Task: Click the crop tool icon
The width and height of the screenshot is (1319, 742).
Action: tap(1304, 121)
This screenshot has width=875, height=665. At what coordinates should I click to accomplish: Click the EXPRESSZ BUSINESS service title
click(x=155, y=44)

* * *

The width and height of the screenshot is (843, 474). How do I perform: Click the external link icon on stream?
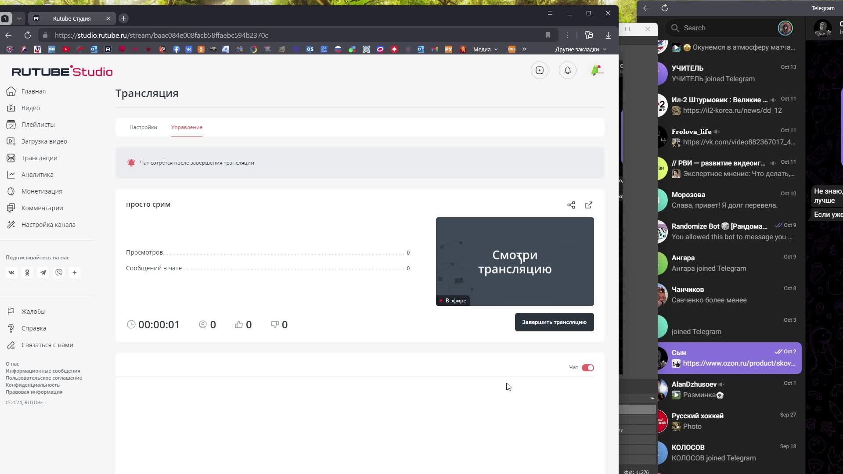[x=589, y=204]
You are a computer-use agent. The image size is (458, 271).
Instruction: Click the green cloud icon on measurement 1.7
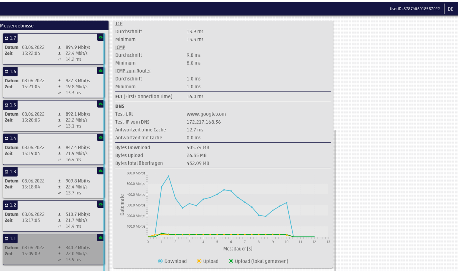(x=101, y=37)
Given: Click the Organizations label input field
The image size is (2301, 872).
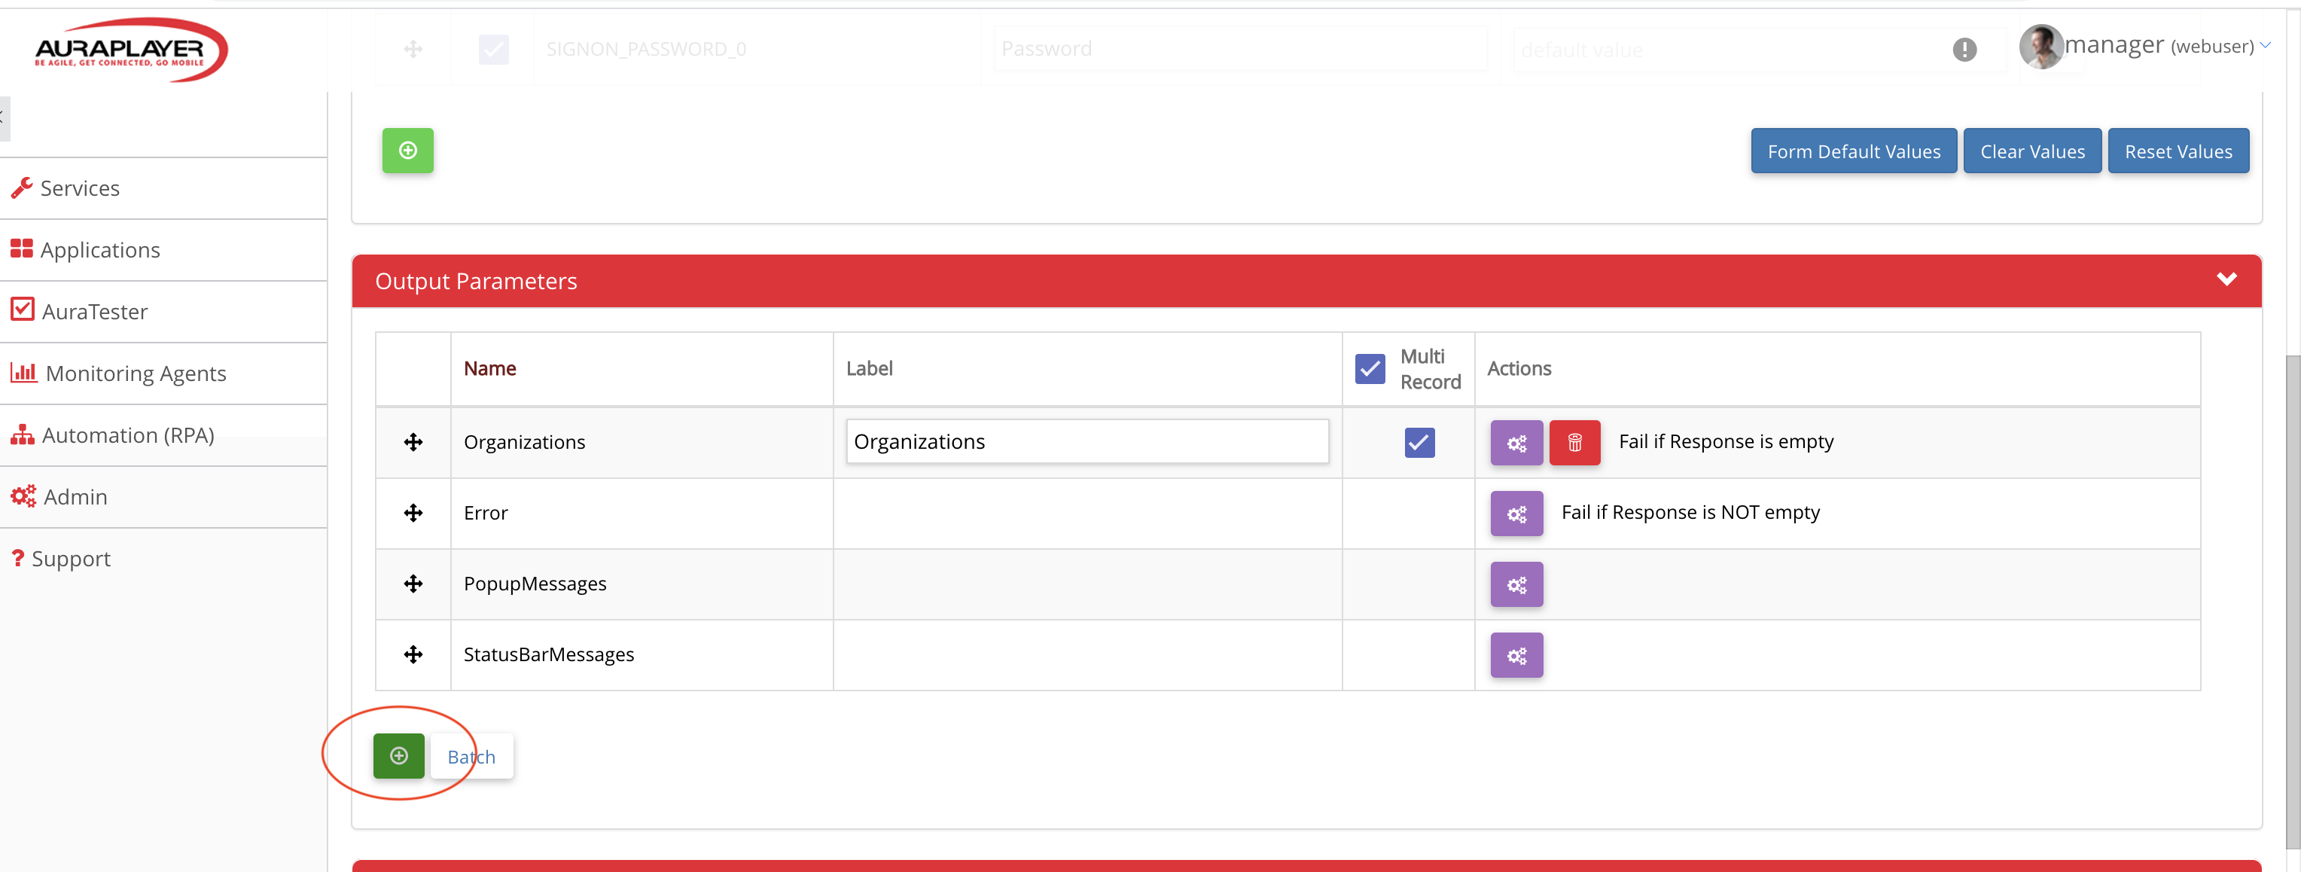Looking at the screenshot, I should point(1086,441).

--

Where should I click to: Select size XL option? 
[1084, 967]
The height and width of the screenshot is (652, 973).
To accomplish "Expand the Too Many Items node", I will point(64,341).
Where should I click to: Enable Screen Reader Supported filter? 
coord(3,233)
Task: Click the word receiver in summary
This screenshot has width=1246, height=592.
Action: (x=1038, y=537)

## What to produce
Lay out the data above as a numbered list, starting at the line that contains "Given: Click the" and ending at the line that contains "Looking at the", with blank lines omitted. Leave the pictures out of the list.

## Task result
1. Given: Click the Organizations label input field
2. The image size is (2301, 872).
3. Looking at the screenshot, I should point(1086,441).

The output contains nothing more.